Women can be enormously supportive of one another. In any typical close circle, which includes mothers and non-mothers, there is nothing but respect for the choices each has made. It is understood that choice is a synonym of sacrifice. But venture outside and you'll need a bulletproof vest (no wonder so many women choose to drive those 4x4 tanks). The sniping goes on in the media day in, day out. It informs public opinion. It divides and conquers.

Do we have a choice?
Forgotten in all of this is the matter of conscription: the vast majority of working mothers work because they've been called up. They must earn money. Equally, the vast majority of stay-at-home mothers don't work because the money they would earn if they did would scarcely cover their childcare. Yes, there are those who willingly gave up big jobs for 'the intimacy of a lifetime', as one author calls spending the day arguing with a three-year-old. But, for most, staying at home is nothing to do with smugly sewing name tags into Boden knickers.

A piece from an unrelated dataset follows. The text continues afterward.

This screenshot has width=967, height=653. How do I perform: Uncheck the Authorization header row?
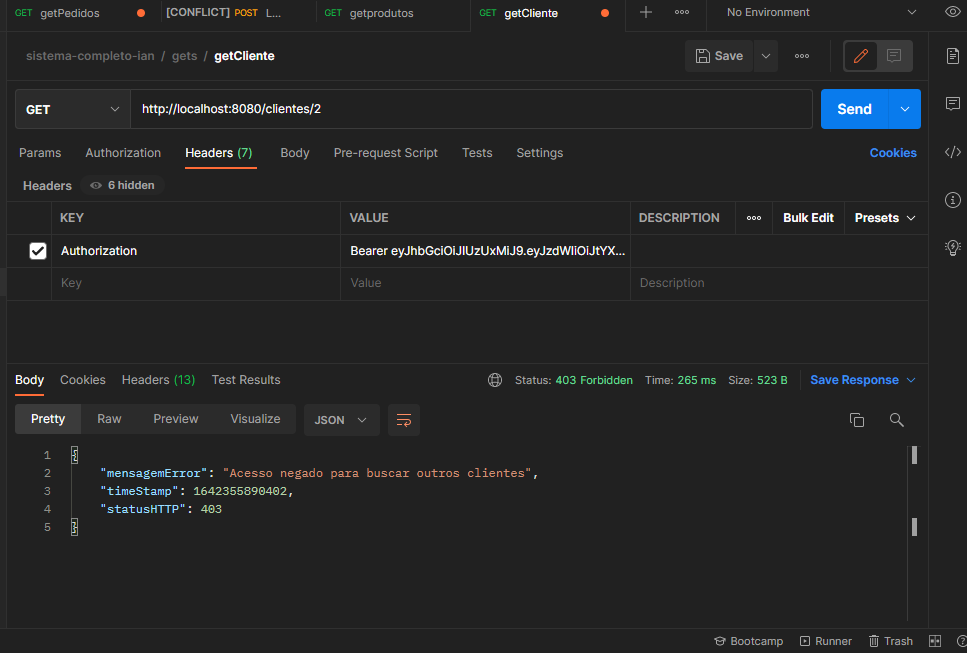(38, 250)
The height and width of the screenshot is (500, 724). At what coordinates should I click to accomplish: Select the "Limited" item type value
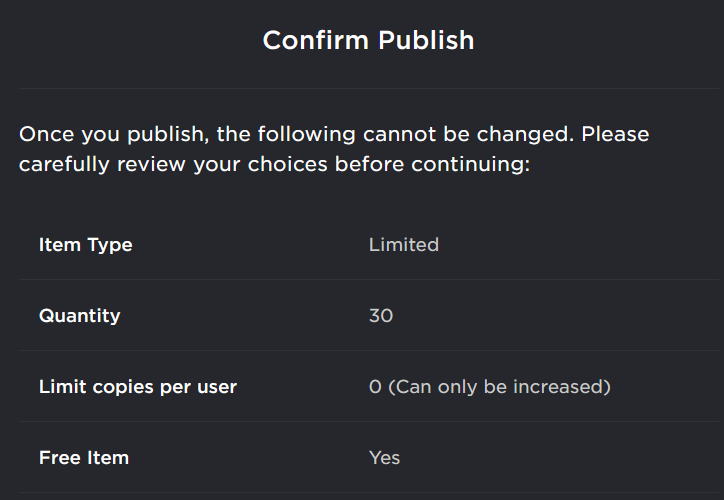[x=403, y=244]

It is those women lucky enough to be able to choose at all who have the time to make the accusations. They are ably assisted by the latest market research findings. In case you weren't aware, these 'findings' are a form of Chinese whisper. Quite apart from the fact that magazine surveys are not conducted by independent researchers, even the most ethical researcher might phrase questions to elicit a particular response or to prove an pre-agreed hypothesis. Secondly, it is the job of a good journalist or sub editor to pick away at the subtleties to get to the 'bones' of the issue. Thus, 'Do you think women perceive combining work with motherhood as complicated?' - the answer, overwhelmingly, is 'yes' - becomes 'Mothers turn their backs on work.' Not quite the same, is it?

A manifesto for all women
So, in the interests of simplicity, here is a new manifesto:

If you are a mother or not, working or not, pregnant or infertile, old or young, director or trainee, student or retired, and you are largely law-abiding and good-humoured, then you are fine by us.

All women are equal and none are more equal than others.

Now that's sorted, let's move forward - or should I say backward? They may seem like yesterday's issues, but as long as the male colleague next to you has a different figure on his payslip from yours, as long as two woman a week are killed in the UK by a current or former male partner*, we need to get back to the original war. Sorry to say, but it was never actually over.